**PROVIDED DATA**.
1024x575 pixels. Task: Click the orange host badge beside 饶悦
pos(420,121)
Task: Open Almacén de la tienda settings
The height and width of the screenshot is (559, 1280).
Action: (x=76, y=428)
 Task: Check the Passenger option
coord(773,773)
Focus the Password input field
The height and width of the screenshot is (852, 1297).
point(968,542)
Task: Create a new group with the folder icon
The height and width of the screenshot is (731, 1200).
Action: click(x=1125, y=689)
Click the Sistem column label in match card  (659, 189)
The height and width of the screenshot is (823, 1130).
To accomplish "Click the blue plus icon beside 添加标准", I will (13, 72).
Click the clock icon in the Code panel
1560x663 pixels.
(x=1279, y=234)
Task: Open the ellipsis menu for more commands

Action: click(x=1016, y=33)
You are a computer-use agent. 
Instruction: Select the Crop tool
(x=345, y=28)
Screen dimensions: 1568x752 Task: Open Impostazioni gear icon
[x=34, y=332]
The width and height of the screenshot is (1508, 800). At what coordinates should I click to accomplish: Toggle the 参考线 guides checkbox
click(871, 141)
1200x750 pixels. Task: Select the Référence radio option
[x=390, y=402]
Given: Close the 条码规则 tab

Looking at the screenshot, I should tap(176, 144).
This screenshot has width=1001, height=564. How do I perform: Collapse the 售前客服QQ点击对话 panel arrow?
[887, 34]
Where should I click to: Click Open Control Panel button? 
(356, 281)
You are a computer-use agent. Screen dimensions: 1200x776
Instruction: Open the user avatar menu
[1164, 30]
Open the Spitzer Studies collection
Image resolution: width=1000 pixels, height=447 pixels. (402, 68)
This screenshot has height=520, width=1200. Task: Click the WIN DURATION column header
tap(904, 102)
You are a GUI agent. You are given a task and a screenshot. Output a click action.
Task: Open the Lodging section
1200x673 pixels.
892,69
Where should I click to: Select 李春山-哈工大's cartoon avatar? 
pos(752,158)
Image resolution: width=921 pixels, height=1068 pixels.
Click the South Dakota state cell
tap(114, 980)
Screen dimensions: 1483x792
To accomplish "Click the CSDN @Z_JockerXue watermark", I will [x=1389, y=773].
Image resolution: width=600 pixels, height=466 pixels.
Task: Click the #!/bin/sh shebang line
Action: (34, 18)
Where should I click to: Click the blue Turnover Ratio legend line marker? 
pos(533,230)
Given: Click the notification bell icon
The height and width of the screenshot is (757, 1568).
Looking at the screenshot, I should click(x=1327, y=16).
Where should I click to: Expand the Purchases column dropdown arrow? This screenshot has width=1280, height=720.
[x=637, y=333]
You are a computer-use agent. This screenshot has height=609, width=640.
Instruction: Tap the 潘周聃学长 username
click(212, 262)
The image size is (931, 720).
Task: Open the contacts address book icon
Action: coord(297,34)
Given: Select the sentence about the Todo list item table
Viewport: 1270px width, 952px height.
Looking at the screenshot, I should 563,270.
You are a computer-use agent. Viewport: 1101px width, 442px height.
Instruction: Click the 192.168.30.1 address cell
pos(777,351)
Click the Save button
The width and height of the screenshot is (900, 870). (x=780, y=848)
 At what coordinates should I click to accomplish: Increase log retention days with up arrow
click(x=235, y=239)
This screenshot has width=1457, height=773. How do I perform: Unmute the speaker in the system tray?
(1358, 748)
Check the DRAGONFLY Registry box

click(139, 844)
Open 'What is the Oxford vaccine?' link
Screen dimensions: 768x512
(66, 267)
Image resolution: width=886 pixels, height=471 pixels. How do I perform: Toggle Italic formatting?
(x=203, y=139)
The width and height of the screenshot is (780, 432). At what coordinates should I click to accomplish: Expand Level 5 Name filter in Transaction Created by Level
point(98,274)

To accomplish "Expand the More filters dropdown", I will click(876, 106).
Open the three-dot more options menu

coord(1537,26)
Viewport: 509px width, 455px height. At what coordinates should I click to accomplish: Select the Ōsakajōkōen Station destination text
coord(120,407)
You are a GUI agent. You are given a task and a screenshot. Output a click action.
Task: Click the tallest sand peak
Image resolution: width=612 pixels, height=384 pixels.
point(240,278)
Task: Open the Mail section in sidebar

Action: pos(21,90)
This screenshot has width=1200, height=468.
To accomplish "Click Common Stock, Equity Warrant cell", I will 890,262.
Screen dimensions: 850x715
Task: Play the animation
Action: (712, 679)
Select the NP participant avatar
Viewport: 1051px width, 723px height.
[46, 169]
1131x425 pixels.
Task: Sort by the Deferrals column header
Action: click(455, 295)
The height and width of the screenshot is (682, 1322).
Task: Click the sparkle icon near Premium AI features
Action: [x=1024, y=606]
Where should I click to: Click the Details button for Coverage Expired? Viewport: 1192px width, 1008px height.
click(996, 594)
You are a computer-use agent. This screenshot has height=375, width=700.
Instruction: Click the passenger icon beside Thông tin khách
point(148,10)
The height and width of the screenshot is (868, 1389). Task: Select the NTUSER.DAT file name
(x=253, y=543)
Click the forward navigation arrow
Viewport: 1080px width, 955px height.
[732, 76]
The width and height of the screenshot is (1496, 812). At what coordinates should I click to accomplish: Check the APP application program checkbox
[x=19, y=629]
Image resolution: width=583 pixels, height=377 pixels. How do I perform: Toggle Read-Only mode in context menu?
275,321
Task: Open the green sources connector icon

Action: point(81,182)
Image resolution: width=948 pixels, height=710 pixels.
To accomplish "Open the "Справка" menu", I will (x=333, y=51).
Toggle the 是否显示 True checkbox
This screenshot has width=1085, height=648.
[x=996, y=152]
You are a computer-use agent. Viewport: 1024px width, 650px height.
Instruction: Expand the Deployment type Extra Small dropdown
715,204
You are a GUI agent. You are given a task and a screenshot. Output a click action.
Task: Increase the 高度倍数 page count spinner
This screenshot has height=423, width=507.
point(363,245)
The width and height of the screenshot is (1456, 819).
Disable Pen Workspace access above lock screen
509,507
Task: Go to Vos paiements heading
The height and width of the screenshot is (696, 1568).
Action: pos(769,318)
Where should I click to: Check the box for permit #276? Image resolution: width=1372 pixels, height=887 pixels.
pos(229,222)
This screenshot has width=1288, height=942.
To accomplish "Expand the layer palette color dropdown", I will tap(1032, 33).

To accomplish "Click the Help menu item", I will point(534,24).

**TASK TO CARRY OUT**. Retype each entry exactly, missing none.

**OUTPUT FOR THIS EXERCISE**.
1024x575 pixels. Task: Click the orange host badge beside 饶悦
pos(420,121)
Task: Open Almacén de la tienda settings
The height and width of the screenshot is (559, 1280).
Action: (x=76, y=428)
 Task: Check the Passenger option
coord(773,773)
Focus the Password input field
The height and width of the screenshot is (852, 1297).
point(968,542)
Task: Create a new group with the folder icon
The height and width of the screenshot is (731, 1200).
Action: click(x=1125, y=689)
Click the Sistem column label in match card  (659, 189)
The height and width of the screenshot is (823, 1130).
To accomplish "Click the blue plus icon beside 添加标准", I will (13, 72).
Click the clock icon in the Code panel
1560x663 pixels.
(x=1279, y=234)
Task: Open the ellipsis menu for more commands

Action: click(x=1016, y=33)
You are a computer-use agent. 
Instruction: Select the Crop tool
(x=345, y=28)
Screen dimensions: 1568x752 Task: Open Impostazioni gear icon
[x=34, y=332]
The width and height of the screenshot is (1508, 800). At what coordinates should I click to accomplish: Toggle the 参考线 guides checkbox
click(871, 141)
1200x750 pixels. Task: Select the Référence radio option
[x=390, y=402]
Given: Close the 条码规则 tab

Looking at the screenshot, I should tap(176, 144).
This screenshot has width=1001, height=564. How do I perform: Collapse the 售前客服QQ点击对话 panel arrow?
[887, 34]
Where should I click to: Click Open Control Panel button? 
(356, 281)
You are a computer-use agent. Screen dimensions: 1200x776
Instruction: Open the user avatar menu
[1164, 30]
Open the Spitzer Studies collection
Image resolution: width=1000 pixels, height=447 pixels. (402, 68)
This screenshot has height=520, width=1200. Task: Click the WIN DURATION column header
tap(904, 102)
You are a GUI agent. You are given a task and a screenshot. Output a click action.
Task: Open the Lodging section
1200x673 pixels.
892,69
Where should I click to: Select 李春山-哈工大's cartoon avatar? 
pos(752,158)
Image resolution: width=921 pixels, height=1068 pixels.
Click the South Dakota state cell
tap(114, 980)
Screen dimensions: 1483x792
To accomplish "Click the CSDN @Z_JockerXue watermark", I will [x=1389, y=773].
Image resolution: width=600 pixels, height=466 pixels.
Task: Click the #!/bin/sh shebang line
Action: (34, 18)
Where should I click to: Click the blue Turnover Ratio legend line marker? 
pos(533,230)
Given: Click the notification bell icon
The height and width of the screenshot is (757, 1568).
Looking at the screenshot, I should click(x=1327, y=16).
Where should I click to: Expand the Purchases column dropdown arrow? This screenshot has width=1280, height=720.
[x=637, y=333]
You are a computer-use agent. This screenshot has height=609, width=640.
Instruction: Tap the 潘周聃学长 username
click(212, 262)
The image size is (931, 720).
Task: Open the contacts address book icon
Action: coord(297,34)
Given: Select the sentence about the Todo list item table
Viewport: 1270px width, 952px height.
Looking at the screenshot, I should 563,270.
You are a computer-use agent. Viewport: 1101px width, 442px height.
Instruction: Click the 192.168.30.1 address cell
pos(777,351)
Click the Save button
The width and height of the screenshot is (900, 870). (x=780, y=848)
 At what coordinates should I click to accomplish: Increase log retention days with up arrow
click(x=235, y=239)
This screenshot has width=1457, height=773. How do I perform: Unmute the speaker in the system tray?
(1358, 748)
Check the DRAGONFLY Registry box

click(139, 844)
Open 'What is the Oxford vaccine?' link
Screen dimensions: 768x512
(66, 267)
Image resolution: width=886 pixels, height=471 pixels. How do I perform: Toggle Italic formatting?
(x=203, y=139)
The width and height of the screenshot is (780, 432). At what coordinates should I click to accomplish: Expand Level 5 Name filter in Transaction Created by Level
point(98,274)

To accomplish "Expand the More filters dropdown", I will click(876, 106).
Open the three-dot more options menu

coord(1537,26)
Viewport: 509px width, 455px height. At what coordinates should I click to accomplish: Select the Ōsakajōkōen Station destination text
coord(120,407)
You are a GUI agent. You are given a task and a screenshot. Output a click action.
Task: Click the tallest sand peak
Image resolution: width=612 pixels, height=384 pixels.
point(240,278)
Task: Open the Mail section in sidebar

Action: pos(21,90)
This screenshot has width=1200, height=468.
To accomplish "Click Common Stock, Equity Warrant cell", I will 890,262.
Screen dimensions: 850x715
Task: Play the animation
Action: (712, 679)
Select the NP participant avatar
Viewport: 1051px width, 723px height.
[46, 169]
1131x425 pixels.
Task: Sort by the Deferrals column header
Action: click(455, 295)
The height and width of the screenshot is (682, 1322).
Task: Click the sparkle icon near Premium AI features
Action: [x=1024, y=606]
Where should I click to: Click the Details button for Coverage Expired? Viewport: 1192px width, 1008px height.
click(996, 594)
You are a computer-use agent. This screenshot has height=375, width=700.
Instruction: Click the passenger icon beside Thông tin khách
point(148,10)
The height and width of the screenshot is (868, 1389). Task: Select the NTUSER.DAT file name
(x=253, y=543)
Click the forward navigation arrow
Viewport: 1080px width, 955px height.
[732, 76]
The width and height of the screenshot is (1496, 812). At what coordinates should I click to accomplish: Check the APP application program checkbox
[x=19, y=629]
Image resolution: width=583 pixels, height=377 pixels. How do I perform: Toggle Read-Only mode in context menu?
275,321
Task: Open the green sources connector icon

Action: point(81,182)
Image resolution: width=948 pixels, height=710 pixels.
To accomplish "Open the "Справка" menu", I will (x=333, y=51).
Toggle the 是否显示 True checkbox
This screenshot has width=1085, height=648.
[x=996, y=152]
You are a computer-use agent. Viewport: 1024px width, 650px height.
Instruction: Expand the Deployment type Extra Small dropdown
715,204
You are a GUI agent. You are given a task and a screenshot. Output a click action.
Task: Increase the 高度倍数 page count spinner
This screenshot has height=423, width=507.
point(363,245)
The width and height of the screenshot is (1456, 819).
Disable Pen Workspace access above lock screen
509,507
Task: Go to Vos paiements heading
The height and width of the screenshot is (696, 1568).
Action: pos(769,318)
Where should I click to: Check the box for permit #276? Image resolution: width=1372 pixels, height=887 pixels.
pos(229,222)
This screenshot has width=1288, height=942.
To accomplish "Expand the layer palette color dropdown", I will tap(1032, 33).

To accomplish "Click the Help menu item", I will point(534,24).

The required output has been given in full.